Red alert for China’s waters
There are two mythic rivers that run through China. One, the Yellow River, takes its name from the colour it naturally takes on as it carries clay from the Szechuan highlands to the sea. The other is the Yangtze, which is not supposed to have an unusual hue—but last week it suddenly flowed through the city of Chongqing a shocking, garish orange-red, a colour you would expect to find on fingernails or a car.
Rivers have turned bright red before in fast-industrializing, pollution-plagued China. A 2008 incident on the Han River, a Yangtze tributary, was blamed on a permanganate spill; the chemical is used in tanning, metal cleaning and bleaching. Last year, an illegal recycling plant dumped red dye from plastic bags and wrappers into the Jian River. The source of the Yangtze’s new hue is not yet established. Algae can create what is known as a “red tide,” but that is a saltwater phenomenon. A deadly earthquake in the upper Yangtze valley did precede the sudden discoloration of the river. Western scientists (and conspiracy theorists) declared themselves skeptical of natural explanations for the lurid colour.
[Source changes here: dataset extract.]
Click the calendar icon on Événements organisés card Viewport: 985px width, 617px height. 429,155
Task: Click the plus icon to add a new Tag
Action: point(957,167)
Official Chinese news sites reported that local environmental officials in Chongqing found no evidence of dangerous substances in the water. They ascribed the red colour provisionally to higher-than-normal outflows of iron-rich silt from upstream, and promised that results of their follow-up “would be announced to the public in a timely manner.” But offshore, business and local news websites hinted at a cover-up, noting that pollution is an acknowledged problem along the Yangtze, whose basin contains more than a tenth of the human race. The Yangtze River dolphin, or “baiji,” a freshwater cetacean indigenous to the river, was declared “functionally extinct” in 2006.